**How to complete this task:** Comb the records below for the string "heading" and copy each line where it turns up.

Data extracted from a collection

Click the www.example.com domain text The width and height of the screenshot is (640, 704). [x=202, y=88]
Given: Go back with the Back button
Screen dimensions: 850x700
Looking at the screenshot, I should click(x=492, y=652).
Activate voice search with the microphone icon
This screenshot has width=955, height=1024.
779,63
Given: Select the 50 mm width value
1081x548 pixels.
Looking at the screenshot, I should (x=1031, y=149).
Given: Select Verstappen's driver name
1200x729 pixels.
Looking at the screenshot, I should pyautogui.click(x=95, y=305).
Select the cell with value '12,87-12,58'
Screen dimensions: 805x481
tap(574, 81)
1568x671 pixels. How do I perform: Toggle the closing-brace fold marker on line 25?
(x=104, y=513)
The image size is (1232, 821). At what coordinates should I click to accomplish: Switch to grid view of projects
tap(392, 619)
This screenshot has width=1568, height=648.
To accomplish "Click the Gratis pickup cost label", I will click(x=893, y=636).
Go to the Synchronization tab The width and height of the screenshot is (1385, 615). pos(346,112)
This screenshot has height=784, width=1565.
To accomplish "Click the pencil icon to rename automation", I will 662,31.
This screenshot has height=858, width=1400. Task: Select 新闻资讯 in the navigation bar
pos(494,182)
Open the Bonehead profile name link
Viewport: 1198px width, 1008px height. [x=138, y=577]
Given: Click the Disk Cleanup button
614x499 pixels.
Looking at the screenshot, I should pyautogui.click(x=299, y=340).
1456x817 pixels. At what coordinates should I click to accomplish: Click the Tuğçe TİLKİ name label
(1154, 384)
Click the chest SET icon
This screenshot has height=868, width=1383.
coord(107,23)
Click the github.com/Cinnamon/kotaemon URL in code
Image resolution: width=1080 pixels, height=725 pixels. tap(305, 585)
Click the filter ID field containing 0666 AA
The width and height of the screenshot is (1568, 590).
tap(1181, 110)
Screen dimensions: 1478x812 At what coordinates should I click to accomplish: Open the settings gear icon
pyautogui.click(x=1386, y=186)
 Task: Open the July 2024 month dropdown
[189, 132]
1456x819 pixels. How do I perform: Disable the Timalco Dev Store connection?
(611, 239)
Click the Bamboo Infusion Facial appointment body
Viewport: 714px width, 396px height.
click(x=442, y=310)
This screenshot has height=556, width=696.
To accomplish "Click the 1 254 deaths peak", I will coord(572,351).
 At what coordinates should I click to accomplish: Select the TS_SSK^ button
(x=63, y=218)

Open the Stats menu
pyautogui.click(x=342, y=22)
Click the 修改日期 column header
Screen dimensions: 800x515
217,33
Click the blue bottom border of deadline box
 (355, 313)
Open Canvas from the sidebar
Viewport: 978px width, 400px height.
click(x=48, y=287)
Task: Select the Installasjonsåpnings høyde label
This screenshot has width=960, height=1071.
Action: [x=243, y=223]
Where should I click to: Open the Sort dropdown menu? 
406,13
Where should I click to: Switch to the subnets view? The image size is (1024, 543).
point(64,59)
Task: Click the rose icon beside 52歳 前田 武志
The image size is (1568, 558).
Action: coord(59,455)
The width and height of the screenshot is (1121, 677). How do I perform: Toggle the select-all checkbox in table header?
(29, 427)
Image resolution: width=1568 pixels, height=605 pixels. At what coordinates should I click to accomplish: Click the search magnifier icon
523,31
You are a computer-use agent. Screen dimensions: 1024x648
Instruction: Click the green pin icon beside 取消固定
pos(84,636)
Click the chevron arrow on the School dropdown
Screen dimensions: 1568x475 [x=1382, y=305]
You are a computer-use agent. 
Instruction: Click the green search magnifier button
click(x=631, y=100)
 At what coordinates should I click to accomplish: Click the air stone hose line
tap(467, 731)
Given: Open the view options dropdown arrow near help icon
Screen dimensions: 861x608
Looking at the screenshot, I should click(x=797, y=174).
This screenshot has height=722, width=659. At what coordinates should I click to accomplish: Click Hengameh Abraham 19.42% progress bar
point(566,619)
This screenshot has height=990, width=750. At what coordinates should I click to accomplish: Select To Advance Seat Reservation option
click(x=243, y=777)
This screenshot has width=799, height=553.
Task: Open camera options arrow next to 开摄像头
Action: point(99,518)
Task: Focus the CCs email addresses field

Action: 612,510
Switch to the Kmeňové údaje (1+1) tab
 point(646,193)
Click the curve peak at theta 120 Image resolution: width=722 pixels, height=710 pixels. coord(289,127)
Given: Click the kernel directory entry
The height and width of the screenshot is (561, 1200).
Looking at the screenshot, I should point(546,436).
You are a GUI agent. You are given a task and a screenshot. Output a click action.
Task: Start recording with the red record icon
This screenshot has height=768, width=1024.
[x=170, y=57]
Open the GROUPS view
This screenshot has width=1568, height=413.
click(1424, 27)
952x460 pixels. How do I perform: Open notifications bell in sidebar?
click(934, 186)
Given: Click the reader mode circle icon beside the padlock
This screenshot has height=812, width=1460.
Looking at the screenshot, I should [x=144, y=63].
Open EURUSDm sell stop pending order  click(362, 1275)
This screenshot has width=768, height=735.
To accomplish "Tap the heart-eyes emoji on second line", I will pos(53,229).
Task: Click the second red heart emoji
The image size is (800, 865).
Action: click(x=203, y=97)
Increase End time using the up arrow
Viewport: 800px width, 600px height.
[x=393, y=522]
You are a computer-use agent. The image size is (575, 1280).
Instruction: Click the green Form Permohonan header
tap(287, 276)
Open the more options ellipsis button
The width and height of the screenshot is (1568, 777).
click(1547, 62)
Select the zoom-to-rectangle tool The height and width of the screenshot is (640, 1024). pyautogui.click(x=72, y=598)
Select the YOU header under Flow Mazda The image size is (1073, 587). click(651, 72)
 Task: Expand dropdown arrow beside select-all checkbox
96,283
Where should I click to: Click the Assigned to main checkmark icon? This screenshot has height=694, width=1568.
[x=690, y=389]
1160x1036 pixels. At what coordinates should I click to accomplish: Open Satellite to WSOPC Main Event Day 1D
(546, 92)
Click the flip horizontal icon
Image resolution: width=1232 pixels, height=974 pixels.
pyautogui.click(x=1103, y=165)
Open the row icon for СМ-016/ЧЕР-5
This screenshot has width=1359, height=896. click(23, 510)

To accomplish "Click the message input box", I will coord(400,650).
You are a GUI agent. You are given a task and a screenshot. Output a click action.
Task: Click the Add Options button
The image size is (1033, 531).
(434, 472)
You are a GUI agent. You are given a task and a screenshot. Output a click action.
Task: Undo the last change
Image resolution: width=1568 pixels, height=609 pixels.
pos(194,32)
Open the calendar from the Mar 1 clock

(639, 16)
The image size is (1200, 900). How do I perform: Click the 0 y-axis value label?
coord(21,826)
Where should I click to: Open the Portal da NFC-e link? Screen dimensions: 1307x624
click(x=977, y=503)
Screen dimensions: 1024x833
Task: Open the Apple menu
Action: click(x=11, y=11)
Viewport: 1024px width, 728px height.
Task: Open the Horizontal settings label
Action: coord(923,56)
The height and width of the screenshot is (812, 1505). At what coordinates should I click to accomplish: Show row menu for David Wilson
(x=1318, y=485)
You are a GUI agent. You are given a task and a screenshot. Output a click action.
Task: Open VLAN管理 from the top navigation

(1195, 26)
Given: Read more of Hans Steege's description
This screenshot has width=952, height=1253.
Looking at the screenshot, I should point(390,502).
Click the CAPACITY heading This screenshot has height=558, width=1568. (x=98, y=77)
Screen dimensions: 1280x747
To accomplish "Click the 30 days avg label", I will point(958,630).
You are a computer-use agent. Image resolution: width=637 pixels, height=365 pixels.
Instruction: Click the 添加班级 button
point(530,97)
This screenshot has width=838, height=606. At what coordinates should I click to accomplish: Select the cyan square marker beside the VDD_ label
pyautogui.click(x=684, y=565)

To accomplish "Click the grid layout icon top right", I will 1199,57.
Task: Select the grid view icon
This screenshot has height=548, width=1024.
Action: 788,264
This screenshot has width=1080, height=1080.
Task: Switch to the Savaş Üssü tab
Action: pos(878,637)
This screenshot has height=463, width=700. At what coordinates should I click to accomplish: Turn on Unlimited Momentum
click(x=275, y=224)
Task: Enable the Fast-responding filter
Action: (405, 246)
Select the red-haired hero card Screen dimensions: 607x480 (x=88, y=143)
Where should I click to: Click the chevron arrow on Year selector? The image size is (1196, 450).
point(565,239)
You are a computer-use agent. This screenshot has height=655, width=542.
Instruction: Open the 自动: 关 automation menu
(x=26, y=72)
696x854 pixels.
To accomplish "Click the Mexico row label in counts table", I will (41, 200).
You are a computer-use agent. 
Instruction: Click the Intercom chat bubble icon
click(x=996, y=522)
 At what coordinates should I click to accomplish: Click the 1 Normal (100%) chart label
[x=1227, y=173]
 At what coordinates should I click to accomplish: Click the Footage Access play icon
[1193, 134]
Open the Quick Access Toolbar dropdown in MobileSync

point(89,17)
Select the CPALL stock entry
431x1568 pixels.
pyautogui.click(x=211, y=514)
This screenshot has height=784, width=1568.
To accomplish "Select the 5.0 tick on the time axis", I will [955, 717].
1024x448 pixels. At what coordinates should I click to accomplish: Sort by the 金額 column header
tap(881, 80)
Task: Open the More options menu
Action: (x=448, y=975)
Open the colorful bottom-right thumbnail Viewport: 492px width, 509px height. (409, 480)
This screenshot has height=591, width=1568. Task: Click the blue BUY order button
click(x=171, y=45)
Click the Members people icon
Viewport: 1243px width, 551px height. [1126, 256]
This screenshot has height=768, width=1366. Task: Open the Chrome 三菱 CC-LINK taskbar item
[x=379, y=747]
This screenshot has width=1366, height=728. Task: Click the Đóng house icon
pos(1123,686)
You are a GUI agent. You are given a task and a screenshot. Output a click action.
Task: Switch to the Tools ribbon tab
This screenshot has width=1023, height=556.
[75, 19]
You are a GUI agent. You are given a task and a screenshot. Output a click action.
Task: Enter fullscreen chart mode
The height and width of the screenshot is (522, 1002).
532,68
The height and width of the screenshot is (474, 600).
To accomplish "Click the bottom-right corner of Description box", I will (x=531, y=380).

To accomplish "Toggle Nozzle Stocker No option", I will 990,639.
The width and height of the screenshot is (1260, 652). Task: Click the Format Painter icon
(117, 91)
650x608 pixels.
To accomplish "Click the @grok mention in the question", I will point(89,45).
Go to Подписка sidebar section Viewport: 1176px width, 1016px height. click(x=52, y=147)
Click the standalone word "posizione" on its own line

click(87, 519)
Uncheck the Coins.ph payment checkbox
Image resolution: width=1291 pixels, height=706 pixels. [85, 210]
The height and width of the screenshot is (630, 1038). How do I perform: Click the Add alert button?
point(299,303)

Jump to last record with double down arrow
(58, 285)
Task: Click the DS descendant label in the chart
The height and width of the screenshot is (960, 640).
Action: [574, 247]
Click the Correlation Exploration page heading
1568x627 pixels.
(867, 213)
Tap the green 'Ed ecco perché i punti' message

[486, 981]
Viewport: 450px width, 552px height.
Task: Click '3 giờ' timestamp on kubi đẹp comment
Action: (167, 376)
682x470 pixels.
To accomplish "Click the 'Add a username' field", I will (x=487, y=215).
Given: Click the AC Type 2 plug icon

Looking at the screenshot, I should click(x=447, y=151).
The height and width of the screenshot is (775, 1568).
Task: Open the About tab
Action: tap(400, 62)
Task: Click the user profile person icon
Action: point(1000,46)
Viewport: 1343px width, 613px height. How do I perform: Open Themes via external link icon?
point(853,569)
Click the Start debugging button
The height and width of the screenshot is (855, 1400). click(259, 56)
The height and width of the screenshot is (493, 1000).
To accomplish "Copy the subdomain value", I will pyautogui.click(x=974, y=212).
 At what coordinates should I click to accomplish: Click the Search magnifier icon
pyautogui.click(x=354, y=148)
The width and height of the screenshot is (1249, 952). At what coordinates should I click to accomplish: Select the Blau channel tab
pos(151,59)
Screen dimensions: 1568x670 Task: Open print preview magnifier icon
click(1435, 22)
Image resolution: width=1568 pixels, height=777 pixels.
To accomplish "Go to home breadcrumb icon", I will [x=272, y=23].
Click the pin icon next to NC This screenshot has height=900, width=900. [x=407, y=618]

**Result for this exercise:**
Click the CAPACITY heading This screenshot has height=558, width=1568. (x=98, y=77)
Click the Correlation Exploration page heading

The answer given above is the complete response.